Nothing in the listing may change. Repeat all of it.

(Material for this task Opens)

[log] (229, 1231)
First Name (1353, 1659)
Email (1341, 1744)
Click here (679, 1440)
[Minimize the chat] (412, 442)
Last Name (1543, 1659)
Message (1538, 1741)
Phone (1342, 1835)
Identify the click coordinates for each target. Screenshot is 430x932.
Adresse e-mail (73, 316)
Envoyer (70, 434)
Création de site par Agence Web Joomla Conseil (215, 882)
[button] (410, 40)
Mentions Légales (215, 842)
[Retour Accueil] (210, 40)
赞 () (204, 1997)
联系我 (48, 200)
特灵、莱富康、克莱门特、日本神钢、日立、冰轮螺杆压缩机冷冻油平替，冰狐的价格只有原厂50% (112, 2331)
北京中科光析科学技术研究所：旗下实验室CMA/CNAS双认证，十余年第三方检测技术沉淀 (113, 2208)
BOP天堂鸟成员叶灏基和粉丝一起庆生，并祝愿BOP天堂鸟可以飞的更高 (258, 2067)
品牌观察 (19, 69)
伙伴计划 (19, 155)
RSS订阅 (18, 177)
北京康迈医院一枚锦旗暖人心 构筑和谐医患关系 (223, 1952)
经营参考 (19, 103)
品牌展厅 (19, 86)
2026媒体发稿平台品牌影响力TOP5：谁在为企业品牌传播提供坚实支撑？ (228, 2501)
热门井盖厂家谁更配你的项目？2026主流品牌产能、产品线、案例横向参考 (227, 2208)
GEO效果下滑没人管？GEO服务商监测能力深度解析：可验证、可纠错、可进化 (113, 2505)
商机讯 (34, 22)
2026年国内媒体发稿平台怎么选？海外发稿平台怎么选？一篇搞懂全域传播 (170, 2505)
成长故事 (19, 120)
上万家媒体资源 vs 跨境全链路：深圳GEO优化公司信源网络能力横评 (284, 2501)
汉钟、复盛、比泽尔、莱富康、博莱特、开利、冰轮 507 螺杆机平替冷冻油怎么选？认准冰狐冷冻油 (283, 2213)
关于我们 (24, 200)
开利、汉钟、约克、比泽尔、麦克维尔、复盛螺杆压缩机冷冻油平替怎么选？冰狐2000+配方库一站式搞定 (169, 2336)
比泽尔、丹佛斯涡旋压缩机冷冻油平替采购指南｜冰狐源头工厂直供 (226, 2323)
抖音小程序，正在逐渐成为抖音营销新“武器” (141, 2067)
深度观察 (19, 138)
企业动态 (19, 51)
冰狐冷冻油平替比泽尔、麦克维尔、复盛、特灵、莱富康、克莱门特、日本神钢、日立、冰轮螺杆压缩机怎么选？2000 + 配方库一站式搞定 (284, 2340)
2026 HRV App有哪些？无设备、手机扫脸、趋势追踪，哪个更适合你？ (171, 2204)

(Material for this task Closes)

Answer:
[log] (229, 1231)
First Name (1353, 1659)
Email (1341, 1744)
Click here (679, 1440)
[Minimize the chat] (412, 442)
Last Name (1543, 1659)
Message (1538, 1741)
Phone (1342, 1835)
Identify the click coordinates for each target. Screenshot is 430x932.
Adresse e-mail (73, 316)
Envoyer (70, 434)
Création de site par Agence Web Joomla Conseil (215, 882)
[button] (410, 40)
Mentions Légales (215, 842)
[Retour Accueil] (210, 40)
赞 () (204, 1997)
联系我 (48, 200)
特灵、莱富康、克莱门特、日本神钢、日立、冰轮螺杆压缩机冷冻油平替，冰狐的价格只有原厂50% (112, 2331)
北京中科光析科学技术研究所：旗下实验室CMA/CNAS双认证，十余年第三方检测技术沉淀 (113, 2208)
BOP天堂鸟成员叶灏基和粉丝一起庆生，并祝愿BOP天堂鸟可以飞的更高 (258, 2067)
品牌观察 (19, 69)
伙伴计划 (19, 155)
RSS订阅 (18, 177)
北京康迈医院一枚锦旗暖人心 构筑和谐医患关系 (223, 1952)
经营参考 (19, 103)
品牌展厅 (19, 86)
2026媒体发稿平台品牌影响力TOP5：谁在为企业品牌传播提供坚实支撑？ (228, 2501)
热门井盖厂家谁更配你的项目？2026主流品牌产能、产品线、案例横向参考 (227, 2208)
GEO效果下滑没人管？GEO服务商监测能力深度解析：可验证、可纠错、可进化 (113, 2505)
商机讯 (34, 22)
2026年国内媒体发稿平台怎么选？海外发稿平台怎么选？一篇搞懂全域传播 (170, 2505)
成长故事 (19, 120)
上万家媒体资源 vs 跨境全链路：深圳GEO优化公司信源网络能力横评 (284, 2501)
汉钟、复盛、比泽尔、莱富康、博莱特、开利、冰轮 507 螺杆机平替冷冻油怎么选？认准冰狐冷冻油 (283, 2213)
关于我们 (24, 200)
开利、汉钟、约克、比泽尔、麦克维尔、复盛螺杆压缩机冷冻油平替怎么选？冰狐2000+配方库一站式搞定 (169, 2336)
比泽尔、丹佛斯涡旋压缩机冷冻油平替采购指南｜冰狐源头工厂直供 (226, 2323)
抖音小程序，正在逐渐成为抖音营销新“武器” (141, 2067)
深度观察 (19, 138)
企业动态 (19, 51)
冰狐冷冻油平替比泽尔、麦克维尔、复盛、特灵、莱富康、克莱门特、日本神钢、日立、冰轮螺杆压缩机怎么选？2000 + 配方库一站式搞定 (284, 2340)
2026 HRV App有哪些？无设备、手机扫脸、趋势追踪，哪个更适合你？ (171, 2204)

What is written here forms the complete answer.